La dissolution du gouvernement de Beugré Mambé est un acte stratégique
La décision du président Alassane Ouattara de dissoudre le gouvernement dirigé par Robert Beugré Mambé n’a rien d’un coup de théâtre. Elle obéit avant tout à une logique institutionnelle bien connue dans le fonctionnement d’un État républicain.
Si cette dissolution était attendue, son calendrier retient toutefois l’attention. Elle intervient à un moment clé de la vie parlementaire, à la veille de l’ouverture d’une session de l’Assemblée nationale qui doit conduire à l’élection du nouveau président du Parlement. Or, le Premier ministre Mambé est désormais député, tout comme plusieurs membres de son équipe gouvernementale.

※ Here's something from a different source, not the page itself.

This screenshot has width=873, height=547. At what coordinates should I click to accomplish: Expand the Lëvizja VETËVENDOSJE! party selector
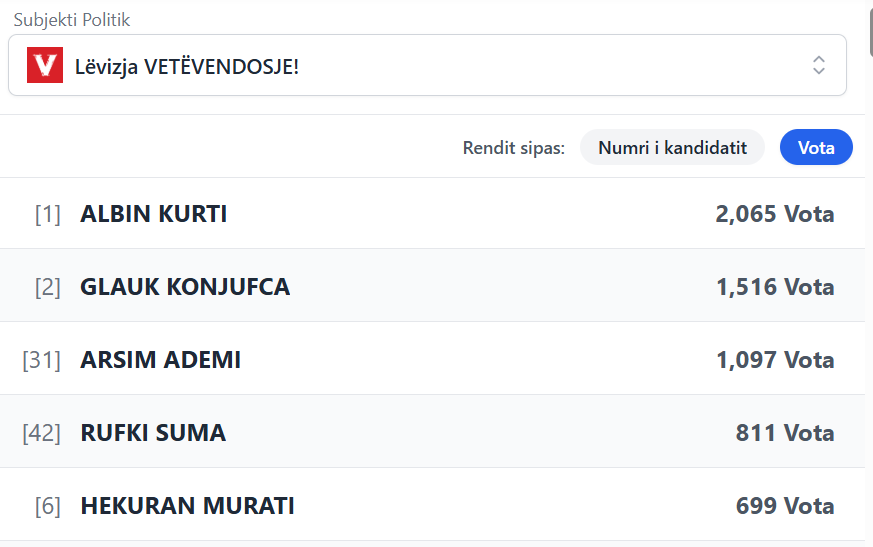(x=427, y=66)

Dans ces conditions, le maintien du gouvernement posait un problème de compatibilité. En effet, un ministre ou un Premier ministre ne peut pas, en même temps, participer aux travaux de l’Assemblée nationale. Une telle situation créerait une confusion entre deux pouvoirs distincts : l’exécutif et le législatif.
La dissolution permet donc aux ministres concernés de siéger normalement au Parlement et de prendre part aux décisions importantes à venir, notamment au choix du futur président de l’Assemblée nationale. Par la suite, si certains d’entre eux sont reconduits dans le prochain gouvernement, ils quitteront l’hémicycle et leurs sièges seront occupés par leurs suppléants.
En clair, cette décision vise à respecter les règles du jeu démocratique et à éviter tout chevauchement des rôles.